La obligación empieza antes de la alerta

La prevención no puede reducirse a repartir botellas de agua cuando el termómetro ya se ha disparado. La evaluación de riesgos debe tener en cuenta la temperatura, la humedad, la radiación solar, el esfuerzo físico, la ropa de trabajo, la duración de la exposición y las condiciones particulares de las personas especialmente sensibles.

Las medidas pueden incluir cambios de horario, reducción de las tareas más pesadas, rotaciones, pausas frecuentes en lugares frescos, sombra efectiva, hidratación accesible, aclimatación, formación y vigilancia del estado de la plantilla. La medida concreta depende del puesto, pero la protección debe ser real y comprobable.

No existe una temperatura mágica para todos

El riesgo no depende solo de los grados. Un trabajo físico al sol, con humedad alta y equipos pesados, puede ser peligroso antes que una tarea ligera en un espacio ventilado.

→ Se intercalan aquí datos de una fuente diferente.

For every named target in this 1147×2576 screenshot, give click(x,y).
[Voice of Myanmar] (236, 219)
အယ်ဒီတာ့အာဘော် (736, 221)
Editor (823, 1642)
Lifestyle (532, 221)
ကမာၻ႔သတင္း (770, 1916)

Qué cambia con una alerta naranja o roja

El Real Decreto-ley 4/2023 reforzó las obligaciones para trabajos al aire libre y lugares que no pueden cerrarse por la actividad. Cuando la AEMET o el servicio autonómico emite un aviso naranja o rojo y las medidas preventivas existentes no garantizan la protección, resulta obligatoria la adaptación de las condiciones de trabajo, incluida la reducción o modificación de las horas de la jornada prevista.

Esto no significa que cualquier aviso cierre automáticamente todos los centros. Significa algo más serio: la empresa no puede ignorar la alerta ni mantener el trabajo exactamente igual sin demostrar que el riesgo está controlado. Algunas tareas tendrán que moverse a horas más frescas, reducirse o suspenderse.

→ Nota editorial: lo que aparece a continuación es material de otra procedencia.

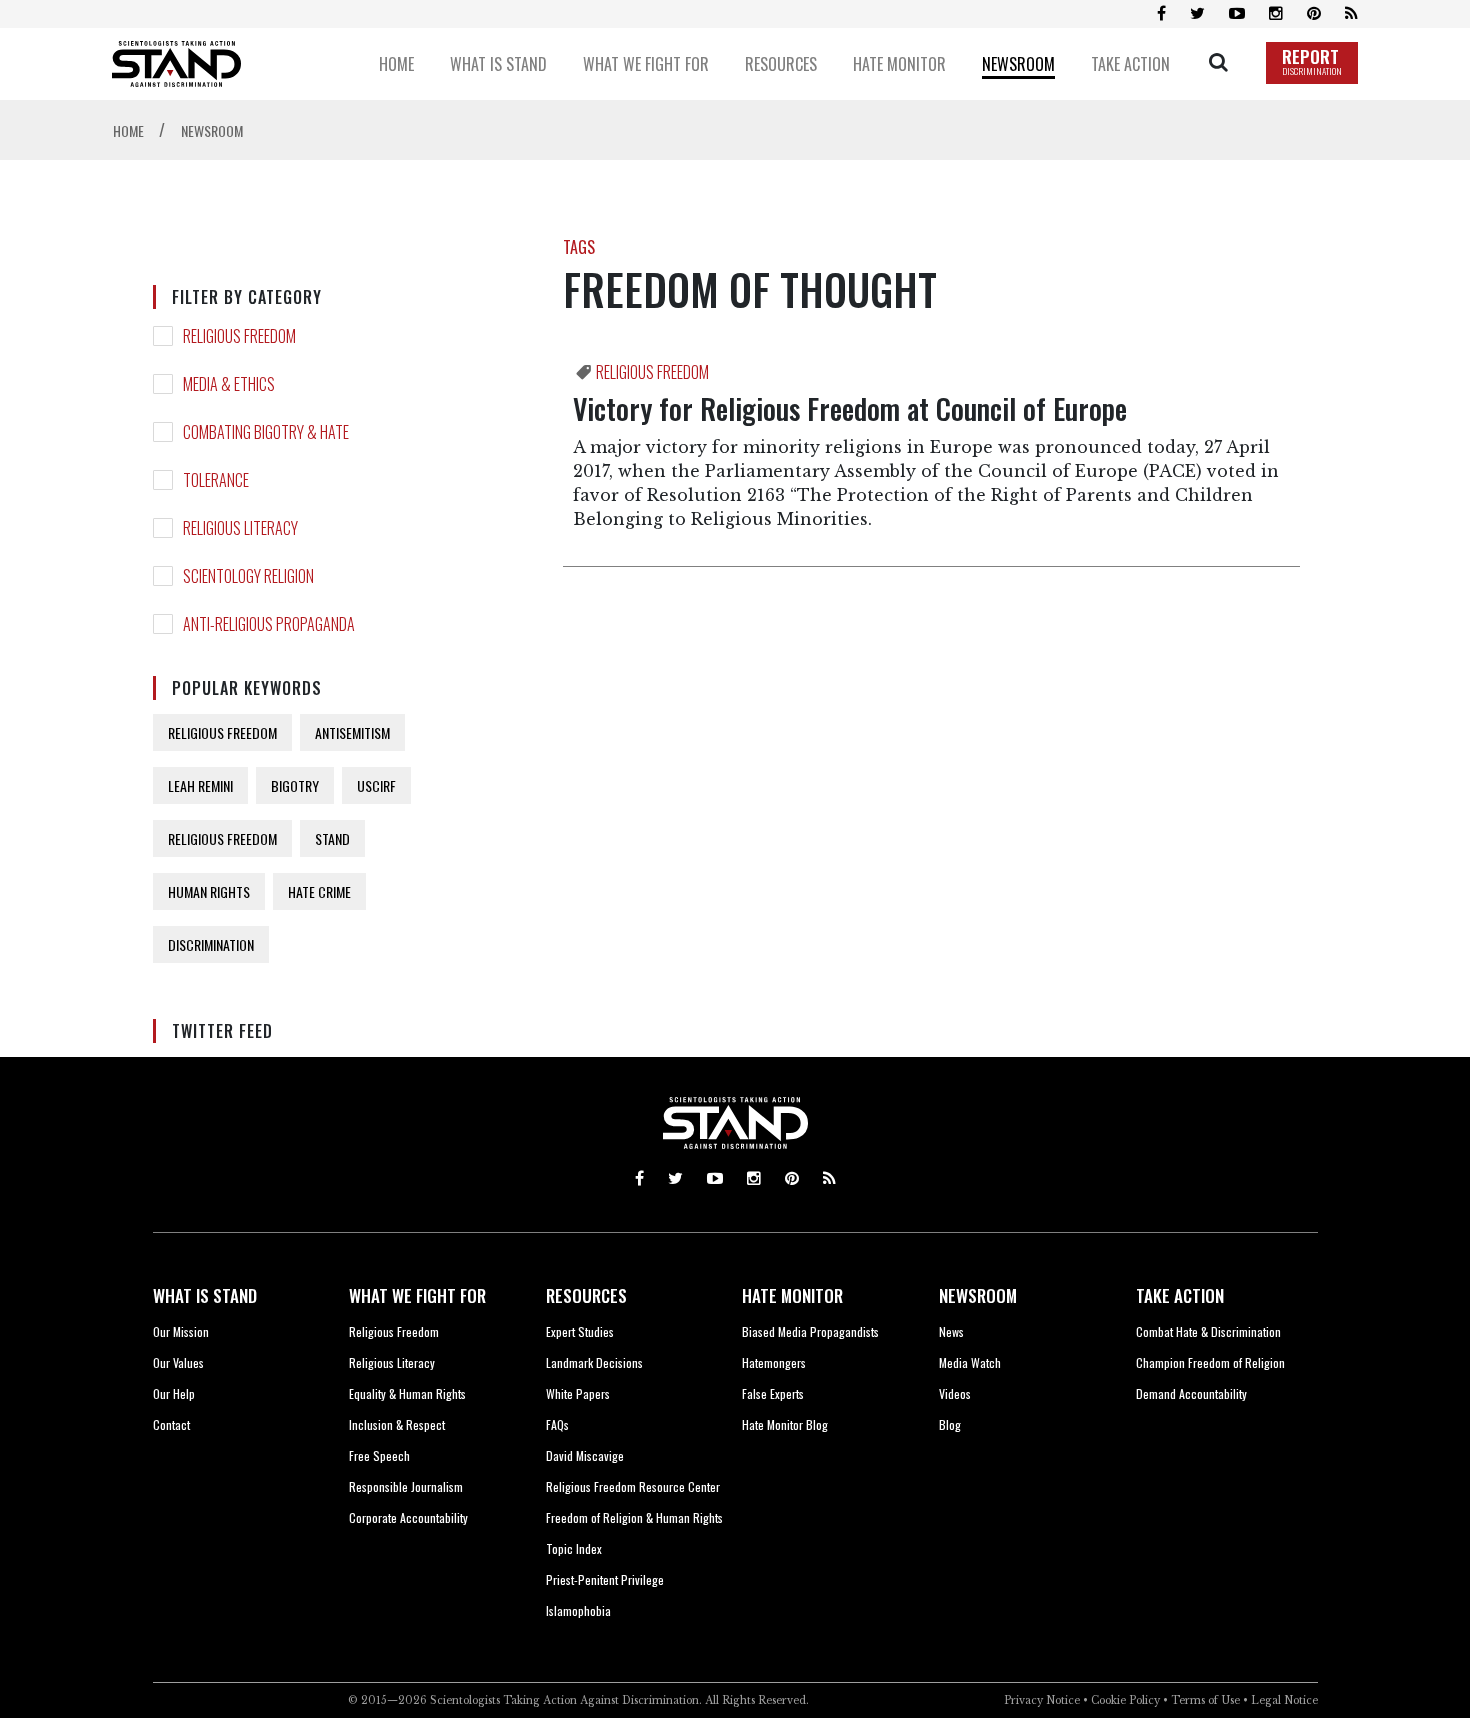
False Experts (773, 1393)
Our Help (174, 1393)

Si aparece un riesgo grave e inminente

El artículo 21 de la Ley de Prevención de Riesgos Laborales reconoce el derecho a interrumpir la actividad y abandonar el lugar de trabajo cuando la persona considere que existe un riesgo grave e inminente para su vida o su salud. No debe utilizarse a la ligera, pero tampoco puede exigirse a nadie que espere a desplomarse para demostrar el peligro.

Ante una situación urgente, hay que avisar de inmediato al responsable, al servicio de prevención y a los representantes de los trabajadores, dejando constancia cuando sea posible. Si aparecen confusión, desmayo, piel muy caliente, convulsiones o alteración de la conciencia, debe llamarse al 112 y enfriar a la persona mientras llega la ayuda.

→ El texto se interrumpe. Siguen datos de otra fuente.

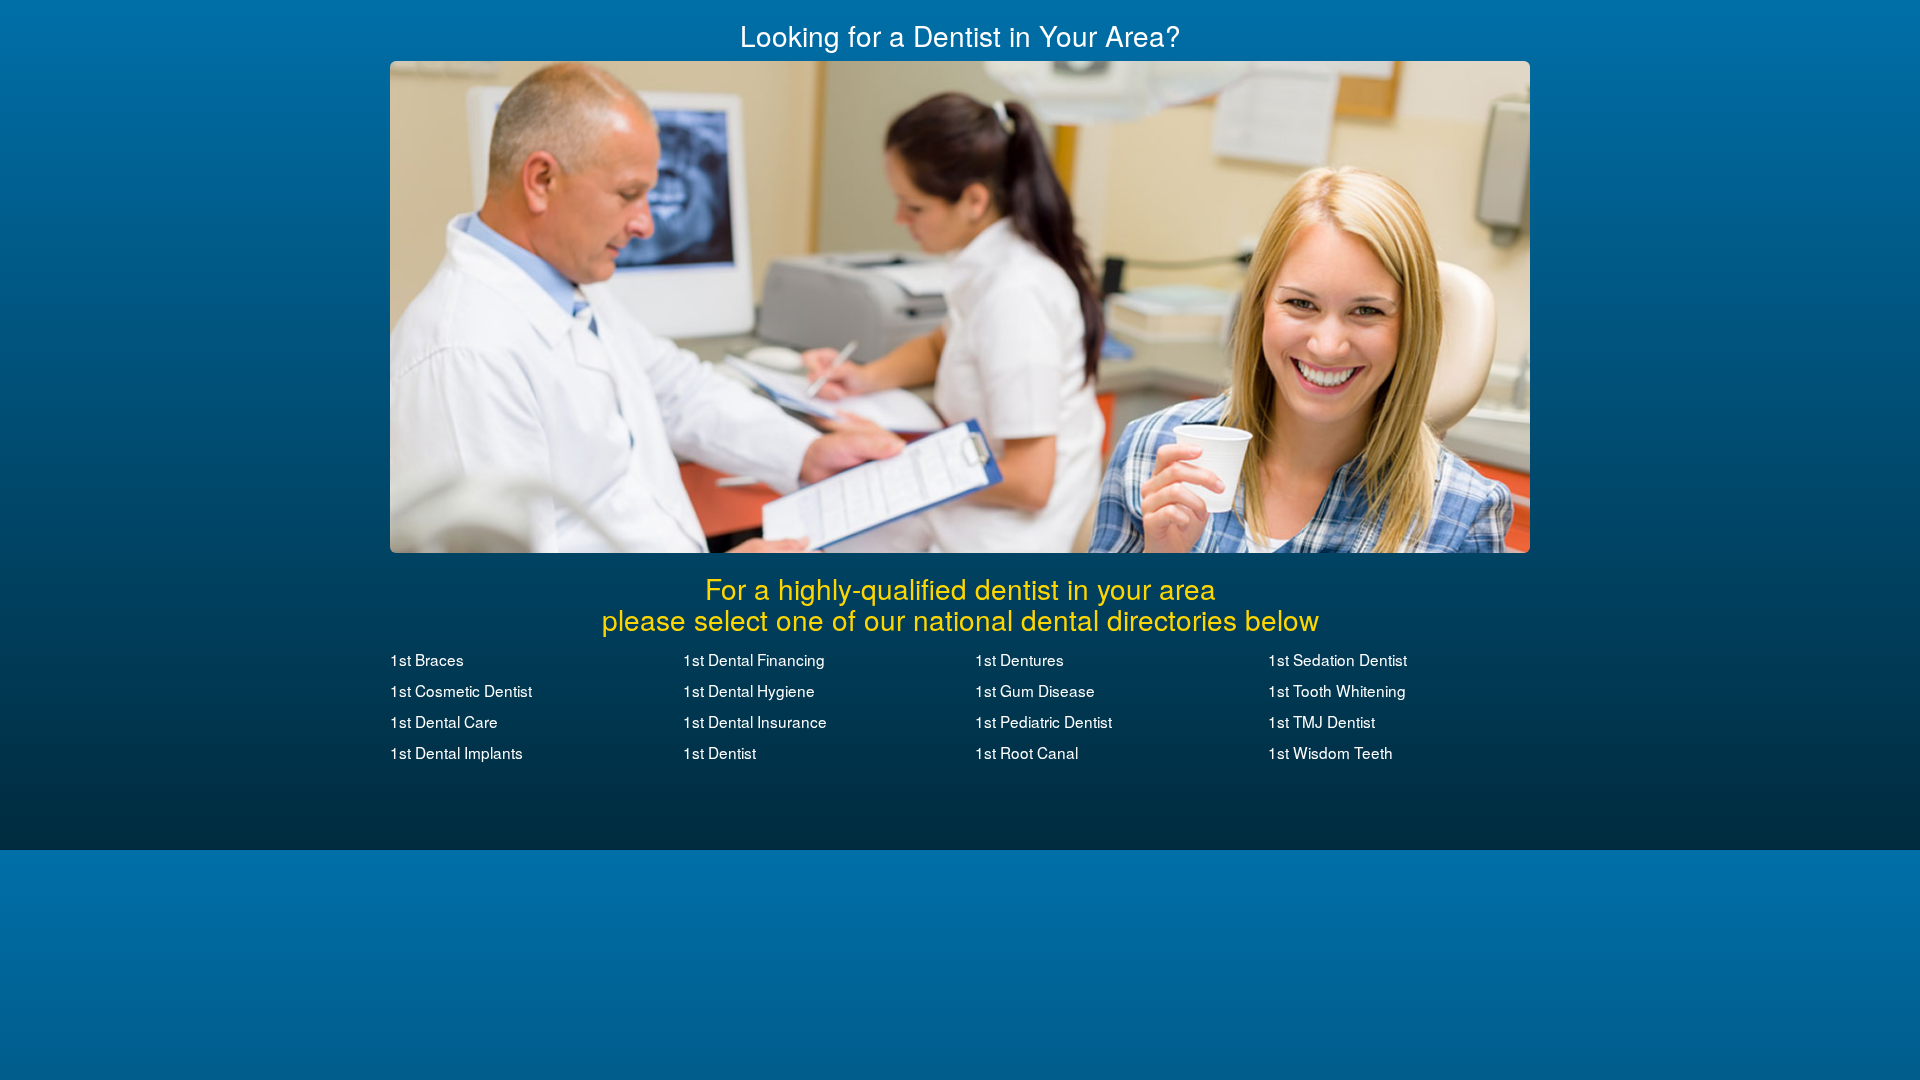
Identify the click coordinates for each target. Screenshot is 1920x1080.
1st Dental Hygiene (749, 690)
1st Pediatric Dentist (1043, 721)
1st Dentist (719, 752)
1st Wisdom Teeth (1330, 752)
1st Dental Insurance (755, 721)
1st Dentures (1019, 659)
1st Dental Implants (456, 752)
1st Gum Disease (1035, 690)
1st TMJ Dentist (1321, 721)
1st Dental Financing (754, 659)
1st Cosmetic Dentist (461, 690)
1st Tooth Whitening (1337, 690)
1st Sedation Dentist (1337, 659)
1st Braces (427, 659)
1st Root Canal (1026, 752)
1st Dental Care (444, 721)
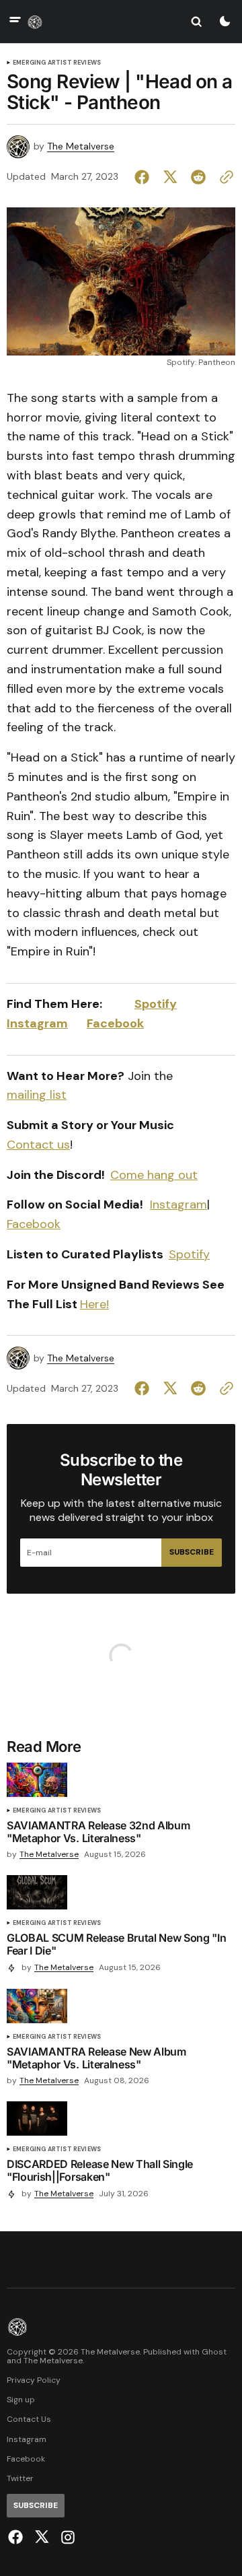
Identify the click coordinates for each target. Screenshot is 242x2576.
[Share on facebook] (144, 177)
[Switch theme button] (224, 21)
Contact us (38, 1145)
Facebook (115, 1023)
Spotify (155, 1004)
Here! (94, 1304)
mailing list (37, 1095)
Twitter (20, 2478)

Cómo reclamar protección sin quedarte solo

  1. Documenta las condiciones.Anota hora, lugar, tarea, temperatura disponible, pausas y medidas existentes. Conserva mensajes y cuadrantes.
  2. Pide la evaluación y el protocolo.Solicita por escrito qué medidas se aplicarán ante calor y alertas meteorológicas.
  3. Comunica síntomas y vulnerabilidades.Informa al servicio de prevención o vigilancia de la salud sin exponer datos médicos innecesarios a terceros.
  4. No normalices la improvisación.Beber agua ayuda, pero no sustituye los cambios de horario, las pausas o la suspensión de una tarea peligrosa.
  5. Busca apoyo.El CIT puede revisar contigo las pruebas, el convenio y la actuación preventiva de la empresa.

El calor también mata trabajando

En 2026, el INSST y la AEMET recordaron que los accidentes laborales aumentan un 17,4 % durante las olas de calor. La prevención no puede depender de que cada persona “aguante”. Organizar el trabajo para que nadie enferme es una responsabilidad empresarial y un derecho colectivo.